Inkompetente Aneinanderreihung von geklauten Inhalten, Unkreativität auf niedrigstem Niveau, unverdiente Veröffentlichung, .... Schon seit einer Stunde lese ich diese beleidigenden Kommentare im Internet über mein Buch, beziehungsweise über Tamara Winfield. Es scheint einfach kein Ende zu nehmen und das ist das Schrecklichste bei der ganzen Sache. Ab und zu gibt es auch nette Worte über mich, doch die bösen Kommentare haben einfach einen größeren Effekt auf mich. Sie tun einfach weh.
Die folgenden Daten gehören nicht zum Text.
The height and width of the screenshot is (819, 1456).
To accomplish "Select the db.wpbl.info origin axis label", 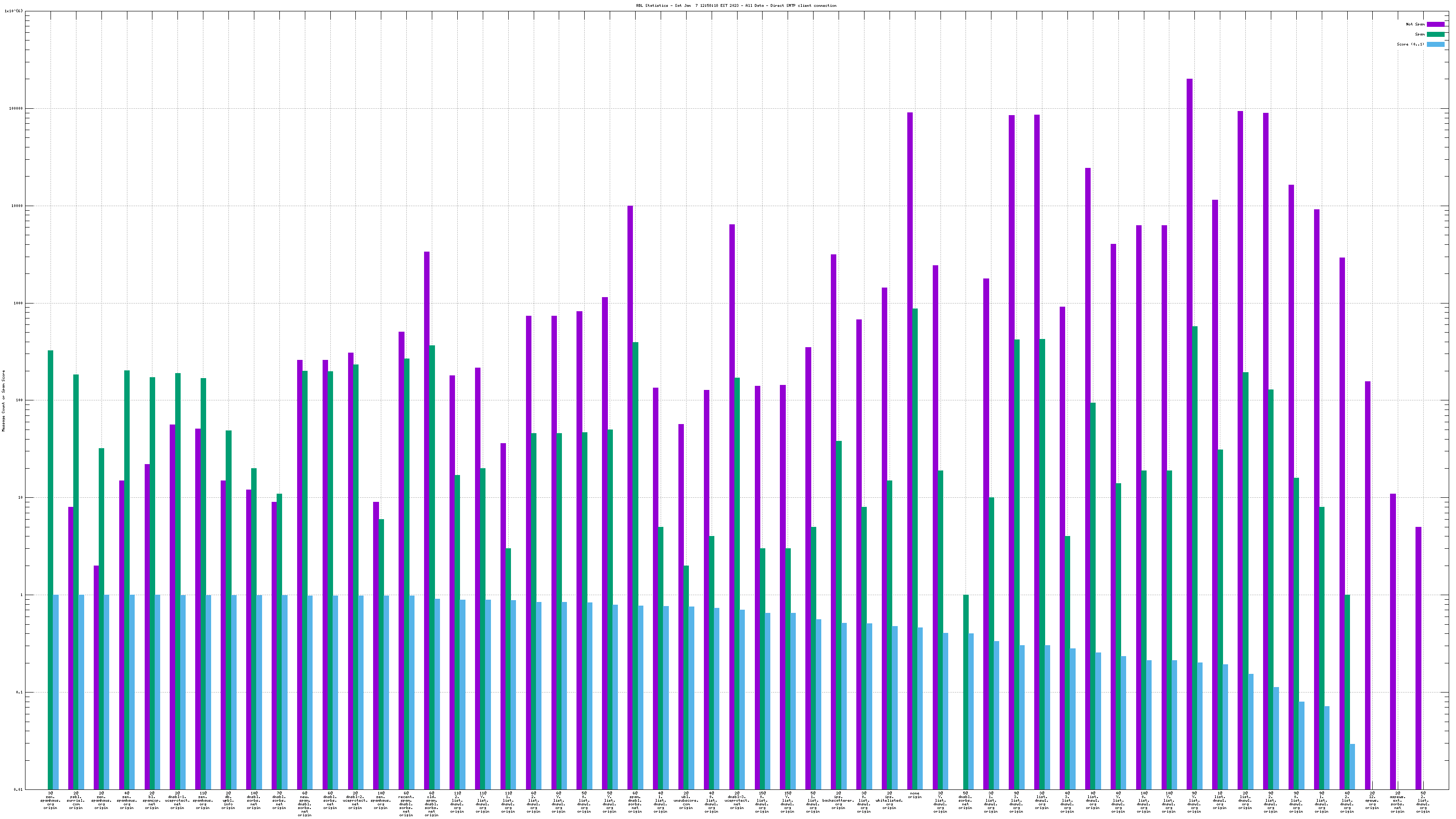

Ich habe mir so viel Mühe gemacht, wollte mir nur meinen Traum erfüllen und jetzt sitze ich an einem Samstagabend in meinem Wohnzimmer und lese mir diese schrecklichen Dinge durch. Ich habe doch keine Sekunde an Harrys Buch gedacht, als ich das geschrieben habe.

Wenn ich mir vorstelle, wie es wäre, wenn ich das Buch unter meinem richtigen Namen verkauft hätte, wäre die ganze Sache noch viel schlimmer. Denn dann würde sich niemand über Tamara Winfield lustig machen, sondern über mich, Ravely Green. Ich schlafe in den letzten Nächten grausam, durch diese ganze Sache. Ich dachte jetzt, nach Harrys Rechtsstreit könnte ich endlich wieder entspannter leben, doch es ist noch viel schlimmer. Ich fühle mich einfach krank und erschöpft. Wenn ich mal nicht arbeite oder im College bin, dann sitze ich Zuhause und lese mir diese Dinge durch. Ich kann es einfach nicht lassen.

Irgendwann komme ich an den Punkt, wo auch bei mir die Tränen fließen. Ich habe das Gefühl, dass die Arbeit in den letzten Monaten umsonst war. Dass niemand meine Seite der Als wir unendlich waren Geschichte verstehen möchte, auch wenn es nicht meine Absicht war aus Pepes Sicht zu schreiben. Ich fühle mich einfach allein gelassen.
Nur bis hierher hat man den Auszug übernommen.